Slowing of Economy Suggested
The index of leading U.S. economic indicators fell in September for the first time in six months, supporting forecasts that the economy will slow from the third quarter, a private research group said Monday.
The 0.2% decline in the New York-based Conference Board’s gauge of how the economy will perform over the next three to six months followed a 0.4% increase in August.
Six of the 10 indicators the Conference Board uses to derive its forward-looking index declined in September. Leading the decrease was a decline in the money supply, followed by a narrower spread between the yield on the 10-year Treasury note and overnight loans, which can be used as a gauge of the direction of interest rates.
“The drop in money supply probably reflects banks’ sales of Treasuries -- their holdings have fallen by more than $100 billion since late July,” wrote Ian Shepherdson, chief U.S. economist for High Frequency Economics in Valhalla, N.Y.
The Conference Board assigns different weights to each of the indicators and derives the index by adding or subtracting the changes from month to month. Seven of the 10 components are known before the report, and the Conference Board estimates the remaining three.
The Conference Board’s index of coincident indicators, a gauge of current economic activity, rose 0.1% in September after no change in August.
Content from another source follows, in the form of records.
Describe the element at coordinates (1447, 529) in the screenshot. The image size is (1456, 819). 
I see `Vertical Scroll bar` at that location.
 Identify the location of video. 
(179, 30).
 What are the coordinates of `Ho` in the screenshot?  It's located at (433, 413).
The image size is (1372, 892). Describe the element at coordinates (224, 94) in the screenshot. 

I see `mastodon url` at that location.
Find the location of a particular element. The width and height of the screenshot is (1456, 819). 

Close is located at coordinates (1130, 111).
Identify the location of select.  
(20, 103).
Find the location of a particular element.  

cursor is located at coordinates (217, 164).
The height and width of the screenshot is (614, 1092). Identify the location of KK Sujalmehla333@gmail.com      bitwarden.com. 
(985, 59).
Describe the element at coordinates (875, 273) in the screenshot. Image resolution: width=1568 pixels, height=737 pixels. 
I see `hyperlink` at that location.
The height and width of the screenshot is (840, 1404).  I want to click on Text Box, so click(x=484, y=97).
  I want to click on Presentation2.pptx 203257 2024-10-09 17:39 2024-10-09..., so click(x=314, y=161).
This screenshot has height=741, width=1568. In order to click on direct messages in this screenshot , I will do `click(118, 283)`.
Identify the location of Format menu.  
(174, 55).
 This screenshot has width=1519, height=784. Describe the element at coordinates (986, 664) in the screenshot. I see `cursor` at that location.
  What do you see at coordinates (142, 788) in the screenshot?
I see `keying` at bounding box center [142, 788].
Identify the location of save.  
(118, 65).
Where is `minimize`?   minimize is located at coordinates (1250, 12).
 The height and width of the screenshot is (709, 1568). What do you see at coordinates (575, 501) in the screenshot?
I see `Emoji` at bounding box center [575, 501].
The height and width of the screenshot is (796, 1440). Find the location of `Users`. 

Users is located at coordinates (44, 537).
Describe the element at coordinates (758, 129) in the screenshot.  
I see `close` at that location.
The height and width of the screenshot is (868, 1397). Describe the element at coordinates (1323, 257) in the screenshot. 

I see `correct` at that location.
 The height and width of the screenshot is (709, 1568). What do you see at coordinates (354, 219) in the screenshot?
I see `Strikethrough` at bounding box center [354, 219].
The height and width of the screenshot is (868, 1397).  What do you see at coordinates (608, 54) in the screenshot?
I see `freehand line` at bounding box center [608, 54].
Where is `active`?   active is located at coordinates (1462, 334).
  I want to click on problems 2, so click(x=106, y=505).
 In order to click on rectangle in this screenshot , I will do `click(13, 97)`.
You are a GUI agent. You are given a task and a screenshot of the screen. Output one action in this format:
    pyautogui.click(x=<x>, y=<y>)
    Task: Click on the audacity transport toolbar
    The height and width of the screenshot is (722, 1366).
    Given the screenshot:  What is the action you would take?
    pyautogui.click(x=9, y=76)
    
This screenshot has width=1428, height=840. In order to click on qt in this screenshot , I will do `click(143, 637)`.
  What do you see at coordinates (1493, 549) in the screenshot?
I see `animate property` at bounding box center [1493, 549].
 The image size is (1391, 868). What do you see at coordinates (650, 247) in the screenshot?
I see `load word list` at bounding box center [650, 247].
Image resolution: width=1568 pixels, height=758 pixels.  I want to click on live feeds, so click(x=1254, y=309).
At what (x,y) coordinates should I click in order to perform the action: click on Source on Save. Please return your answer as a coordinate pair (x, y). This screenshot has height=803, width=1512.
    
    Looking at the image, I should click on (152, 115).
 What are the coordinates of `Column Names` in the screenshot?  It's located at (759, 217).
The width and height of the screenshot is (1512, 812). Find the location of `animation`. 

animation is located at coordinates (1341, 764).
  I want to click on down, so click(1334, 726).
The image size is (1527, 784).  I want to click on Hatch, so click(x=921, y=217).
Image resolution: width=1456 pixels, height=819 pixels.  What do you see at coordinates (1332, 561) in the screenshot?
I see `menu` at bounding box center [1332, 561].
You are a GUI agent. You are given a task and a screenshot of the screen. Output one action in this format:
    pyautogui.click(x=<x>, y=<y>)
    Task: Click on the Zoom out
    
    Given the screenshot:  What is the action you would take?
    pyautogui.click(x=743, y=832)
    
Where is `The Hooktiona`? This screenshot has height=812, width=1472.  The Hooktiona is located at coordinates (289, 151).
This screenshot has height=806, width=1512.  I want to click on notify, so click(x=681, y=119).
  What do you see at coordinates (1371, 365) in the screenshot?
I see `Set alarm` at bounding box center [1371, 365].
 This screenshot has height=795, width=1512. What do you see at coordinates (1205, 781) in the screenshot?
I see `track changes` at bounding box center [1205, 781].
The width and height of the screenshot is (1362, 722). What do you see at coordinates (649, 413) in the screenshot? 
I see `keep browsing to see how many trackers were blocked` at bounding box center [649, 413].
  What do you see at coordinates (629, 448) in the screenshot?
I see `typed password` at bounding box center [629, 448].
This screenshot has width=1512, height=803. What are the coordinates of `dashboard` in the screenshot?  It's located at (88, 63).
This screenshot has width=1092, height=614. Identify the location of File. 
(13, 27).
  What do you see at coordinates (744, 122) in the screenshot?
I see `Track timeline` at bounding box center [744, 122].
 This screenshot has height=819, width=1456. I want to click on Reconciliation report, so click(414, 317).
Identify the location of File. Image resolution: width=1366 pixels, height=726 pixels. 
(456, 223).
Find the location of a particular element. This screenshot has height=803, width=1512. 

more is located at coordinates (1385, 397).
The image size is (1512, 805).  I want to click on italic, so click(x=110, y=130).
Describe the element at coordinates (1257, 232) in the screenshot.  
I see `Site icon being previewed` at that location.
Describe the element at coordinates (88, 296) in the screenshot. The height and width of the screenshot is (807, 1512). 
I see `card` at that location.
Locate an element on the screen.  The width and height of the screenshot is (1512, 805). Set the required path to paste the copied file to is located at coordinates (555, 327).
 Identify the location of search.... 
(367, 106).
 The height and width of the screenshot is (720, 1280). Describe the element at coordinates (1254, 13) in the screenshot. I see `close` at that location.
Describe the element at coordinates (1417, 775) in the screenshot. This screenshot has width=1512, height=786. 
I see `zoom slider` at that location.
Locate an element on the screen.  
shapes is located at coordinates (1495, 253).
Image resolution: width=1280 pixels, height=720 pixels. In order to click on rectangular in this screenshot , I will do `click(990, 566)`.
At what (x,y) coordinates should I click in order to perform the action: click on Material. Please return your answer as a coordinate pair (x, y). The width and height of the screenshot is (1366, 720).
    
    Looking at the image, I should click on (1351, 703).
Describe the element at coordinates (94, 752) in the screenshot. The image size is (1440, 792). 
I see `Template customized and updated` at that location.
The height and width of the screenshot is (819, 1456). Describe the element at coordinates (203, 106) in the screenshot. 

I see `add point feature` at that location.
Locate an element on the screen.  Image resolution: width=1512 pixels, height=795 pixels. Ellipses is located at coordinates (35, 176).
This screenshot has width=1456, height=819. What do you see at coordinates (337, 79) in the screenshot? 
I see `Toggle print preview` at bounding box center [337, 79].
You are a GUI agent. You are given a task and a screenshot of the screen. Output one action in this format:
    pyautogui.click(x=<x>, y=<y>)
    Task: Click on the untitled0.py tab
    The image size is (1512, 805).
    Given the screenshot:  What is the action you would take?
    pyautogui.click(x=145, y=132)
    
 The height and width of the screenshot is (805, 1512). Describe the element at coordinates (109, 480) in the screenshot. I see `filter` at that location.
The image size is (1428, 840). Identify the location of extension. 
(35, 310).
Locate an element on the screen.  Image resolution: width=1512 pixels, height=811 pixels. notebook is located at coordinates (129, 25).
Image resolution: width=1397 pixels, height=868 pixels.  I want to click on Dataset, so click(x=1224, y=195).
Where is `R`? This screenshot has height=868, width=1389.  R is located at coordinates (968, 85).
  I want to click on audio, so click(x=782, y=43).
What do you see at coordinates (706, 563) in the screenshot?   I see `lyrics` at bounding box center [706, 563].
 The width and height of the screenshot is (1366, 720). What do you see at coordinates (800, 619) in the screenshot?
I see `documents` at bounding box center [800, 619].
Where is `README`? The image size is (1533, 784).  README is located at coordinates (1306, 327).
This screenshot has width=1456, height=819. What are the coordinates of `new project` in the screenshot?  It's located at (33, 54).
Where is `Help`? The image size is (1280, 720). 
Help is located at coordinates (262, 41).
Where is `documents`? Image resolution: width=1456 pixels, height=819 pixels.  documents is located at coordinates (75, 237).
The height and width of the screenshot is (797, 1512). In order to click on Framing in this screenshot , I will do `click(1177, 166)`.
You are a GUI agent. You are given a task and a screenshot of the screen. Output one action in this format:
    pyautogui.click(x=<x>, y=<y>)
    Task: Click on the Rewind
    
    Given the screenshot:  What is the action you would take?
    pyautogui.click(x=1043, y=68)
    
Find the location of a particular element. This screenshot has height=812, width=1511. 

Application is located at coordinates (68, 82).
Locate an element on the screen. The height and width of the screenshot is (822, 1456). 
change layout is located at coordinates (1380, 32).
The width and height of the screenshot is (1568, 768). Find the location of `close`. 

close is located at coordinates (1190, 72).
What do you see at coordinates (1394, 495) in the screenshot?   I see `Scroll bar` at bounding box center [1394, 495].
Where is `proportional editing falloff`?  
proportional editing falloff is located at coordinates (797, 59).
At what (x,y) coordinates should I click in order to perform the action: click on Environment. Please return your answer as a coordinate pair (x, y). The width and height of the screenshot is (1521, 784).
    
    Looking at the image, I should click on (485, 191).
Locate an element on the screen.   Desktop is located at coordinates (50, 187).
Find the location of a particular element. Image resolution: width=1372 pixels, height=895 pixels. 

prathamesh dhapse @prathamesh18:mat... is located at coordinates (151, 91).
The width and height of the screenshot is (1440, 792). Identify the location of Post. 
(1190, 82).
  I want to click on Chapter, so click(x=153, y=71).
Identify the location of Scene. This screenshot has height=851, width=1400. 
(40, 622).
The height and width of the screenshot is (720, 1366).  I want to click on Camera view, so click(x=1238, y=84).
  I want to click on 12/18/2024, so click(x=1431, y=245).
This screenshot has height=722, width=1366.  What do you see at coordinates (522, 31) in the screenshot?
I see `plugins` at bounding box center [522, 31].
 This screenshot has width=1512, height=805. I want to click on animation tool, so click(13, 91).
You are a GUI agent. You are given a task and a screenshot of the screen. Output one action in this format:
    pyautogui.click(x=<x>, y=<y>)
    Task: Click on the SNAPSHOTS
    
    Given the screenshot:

The gauge tracks payrolls, incomes, sales and production.
The index of lagging indicators, which includes measures such as duration of unemployment and the ratio of installment credit to consumer income, fell 0.5% last month after no change the month before.
The spread between the yield on the 10-year Treasury note and the Federal Reserve’s target rate of 1% on overnight loans between banks narrowed to 2.94 percentage points at the end of the month from 3.6 percentage points at the beginning.
Other negative influences: faster vendor deliveries, a decline in consumer confidence, fewer building permits and an increase in the number of Americans filing for unemployment insurance.
The four positive influences on the index were a longer workweek, higher stock prices and increases in orders for consumer goods and business equipment.